Ensuite parce que la recomposition d’une gauche de gouvernement autour de l’Union populaire interroge sur ce qu’il convient d’attendre (ou pas) d’une éventuelle arrivée au pouvoir et de l’attitude que le mouvement social aurait alors à adopter. Qu’il s’agisse de l’accompagner pour les uns ou de la déborder pour les autres, quoi qu’il en soit en en tenant compte.

Mais avec, pour nous, une boussole : sortir du capitalisme et écarter définitivement la menace fasciste. Il faut alors réfléchir la possibilité comme l’utilité d’un syndicalisme unifié en ce sens.

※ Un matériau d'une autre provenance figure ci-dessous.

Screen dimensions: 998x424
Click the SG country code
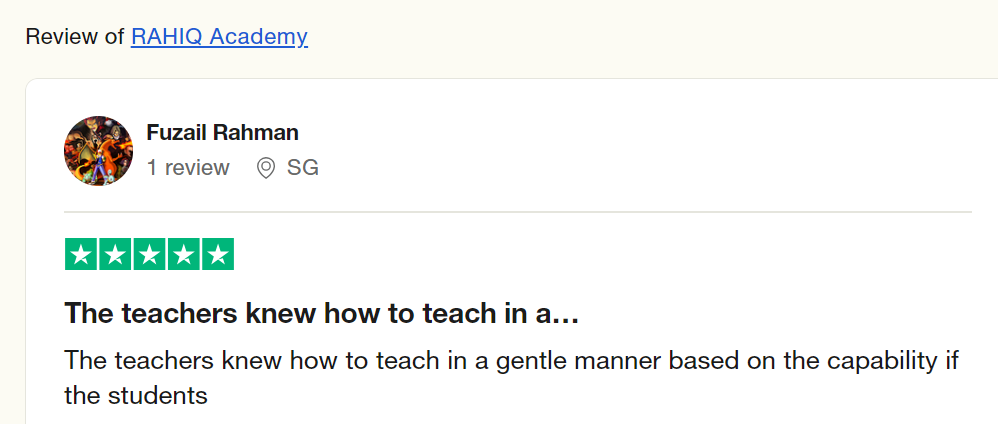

Avant de dessiner à grands traits les possibles scénarios d’unification, il faut présenter les termes du débat.

Il est bien sûr marqué historiquement par deux désunions successives : en 1921 entre « réformistes », conservant le sigle CGT, et « révolutionnaires » de la CGTU (« U » pour unitaire) ; en 1947 entre une CGT sous influence communiste et une CGT-Force ouvrière (FO), hétéroclite à son origine, mariant tendances révolutionnaires et réformistes atlantistes.

Elle est aussi marquée par une réunification mythique (et mythifiée), celle de 1936, inséparable de la grève générale, de l’occupation des usines et des avancées du Front populaire[2].